# Available records
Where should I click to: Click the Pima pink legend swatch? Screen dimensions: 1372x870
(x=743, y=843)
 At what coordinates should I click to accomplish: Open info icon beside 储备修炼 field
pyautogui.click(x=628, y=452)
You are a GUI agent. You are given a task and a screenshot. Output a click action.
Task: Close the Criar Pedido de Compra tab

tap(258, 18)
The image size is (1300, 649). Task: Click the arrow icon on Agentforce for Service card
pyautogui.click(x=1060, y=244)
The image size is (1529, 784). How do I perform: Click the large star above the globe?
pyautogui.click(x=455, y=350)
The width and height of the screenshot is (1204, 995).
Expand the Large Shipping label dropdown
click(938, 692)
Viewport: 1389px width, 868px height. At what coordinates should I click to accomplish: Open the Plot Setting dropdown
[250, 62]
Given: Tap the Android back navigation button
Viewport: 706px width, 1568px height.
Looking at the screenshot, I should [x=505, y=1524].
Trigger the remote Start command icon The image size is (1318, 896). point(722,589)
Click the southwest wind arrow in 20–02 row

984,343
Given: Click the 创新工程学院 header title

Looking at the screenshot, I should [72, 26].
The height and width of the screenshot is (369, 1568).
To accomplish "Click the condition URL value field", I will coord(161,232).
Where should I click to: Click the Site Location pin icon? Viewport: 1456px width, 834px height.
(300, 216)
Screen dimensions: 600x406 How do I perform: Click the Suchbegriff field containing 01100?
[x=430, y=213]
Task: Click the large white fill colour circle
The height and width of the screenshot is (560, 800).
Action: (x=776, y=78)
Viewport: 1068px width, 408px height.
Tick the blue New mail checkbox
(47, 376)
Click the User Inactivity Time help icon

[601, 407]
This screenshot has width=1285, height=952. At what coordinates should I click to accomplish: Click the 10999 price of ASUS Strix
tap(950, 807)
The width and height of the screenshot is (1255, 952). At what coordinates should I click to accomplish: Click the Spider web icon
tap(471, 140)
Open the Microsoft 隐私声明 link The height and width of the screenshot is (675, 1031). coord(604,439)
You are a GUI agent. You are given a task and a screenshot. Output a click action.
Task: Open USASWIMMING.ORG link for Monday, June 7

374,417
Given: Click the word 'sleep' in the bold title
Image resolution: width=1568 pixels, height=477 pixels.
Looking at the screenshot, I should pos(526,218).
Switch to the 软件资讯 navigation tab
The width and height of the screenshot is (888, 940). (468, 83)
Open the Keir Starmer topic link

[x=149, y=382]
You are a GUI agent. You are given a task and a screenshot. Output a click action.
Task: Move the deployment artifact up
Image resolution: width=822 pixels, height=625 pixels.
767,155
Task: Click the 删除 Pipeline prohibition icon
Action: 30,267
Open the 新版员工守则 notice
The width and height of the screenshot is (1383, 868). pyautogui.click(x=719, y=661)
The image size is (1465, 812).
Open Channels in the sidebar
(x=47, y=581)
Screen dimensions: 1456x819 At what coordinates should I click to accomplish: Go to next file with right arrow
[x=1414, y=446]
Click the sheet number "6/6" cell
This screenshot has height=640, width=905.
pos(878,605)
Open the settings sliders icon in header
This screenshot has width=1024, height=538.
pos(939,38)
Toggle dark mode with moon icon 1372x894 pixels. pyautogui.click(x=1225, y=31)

# What you will do
Reproduce all of the material above, line for line and without any changes.

# Final result
Where should I click to: Click the Pima pink legend swatch? Screen dimensions: 1372x870
(x=743, y=843)
 At what coordinates should I click to accomplish: Open info icon beside 储备修炼 field
pyautogui.click(x=628, y=452)
You are a GUI agent. You are given a task and a screenshot. Output a click action.
Task: Close the Criar Pedido de Compra tab

tap(258, 18)
The image size is (1300, 649). Task: Click the arrow icon on Agentforce for Service card
pyautogui.click(x=1060, y=244)
The image size is (1529, 784). How do I perform: Click the large star above the globe?
pyautogui.click(x=455, y=350)
The width and height of the screenshot is (1204, 995).
Expand the Large Shipping label dropdown
click(938, 692)
Viewport: 1389px width, 868px height. At what coordinates should I click to accomplish: Open the Plot Setting dropdown
[250, 62]
Given: Tap the Android back navigation button
Viewport: 706px width, 1568px height.
Looking at the screenshot, I should [x=505, y=1524].
Trigger the remote Start command icon The image size is (1318, 896). point(722,589)
Click the southwest wind arrow in 20–02 row

984,343
Given: Click the 创新工程学院 header title

Looking at the screenshot, I should [72, 26].
The height and width of the screenshot is (369, 1568).
To accomplish "Click the condition URL value field", I will coord(161,232).
Where should I click to: Click the Site Location pin icon? Viewport: 1456px width, 834px height.
(300, 216)
Screen dimensions: 600x406 How do I perform: Click the Suchbegriff field containing 01100?
[x=430, y=213]
Task: Click the large white fill colour circle
The height and width of the screenshot is (560, 800).
Action: (x=776, y=78)
Viewport: 1068px width, 408px height.
Tick the blue New mail checkbox
(47, 376)
Click the User Inactivity Time help icon

[601, 407]
This screenshot has width=1285, height=952. At what coordinates should I click to accomplish: Click the 10999 price of ASUS Strix
tap(950, 807)
The width and height of the screenshot is (1255, 952). At what coordinates should I click to accomplish: Click the Spider web icon
tap(471, 140)
Open the Microsoft 隐私声明 link The height and width of the screenshot is (675, 1031). coord(604,439)
You are a GUI agent. You are given a task and a screenshot. Output a click action.
Task: Open USASWIMMING.ORG link for Monday, June 7

374,417
Given: Click the word 'sleep' in the bold title
Image resolution: width=1568 pixels, height=477 pixels.
Looking at the screenshot, I should pos(526,218).
Switch to the 软件资讯 navigation tab
The width and height of the screenshot is (888, 940). (468, 83)
Open the Keir Starmer topic link

[x=149, y=382]
You are a GUI agent. You are given a task and a screenshot. Output a click action.
Task: Move the deployment artifact up
Image resolution: width=822 pixels, height=625 pixels.
767,155
Task: Click the 删除 Pipeline prohibition icon
Action: 30,267
Open the 新版员工守则 notice
The width and height of the screenshot is (1383, 868). pyautogui.click(x=719, y=661)
The image size is (1465, 812).
Open Channels in the sidebar
(x=47, y=581)
Screen dimensions: 1456x819 At what coordinates should I click to accomplish: Go to next file with right arrow
[x=1414, y=446]
Click the sheet number "6/6" cell
This screenshot has height=640, width=905.
pos(878,605)
Open the settings sliders icon in header
This screenshot has width=1024, height=538.
pos(939,38)
Toggle dark mode with moon icon 1372x894 pixels. pyautogui.click(x=1225, y=31)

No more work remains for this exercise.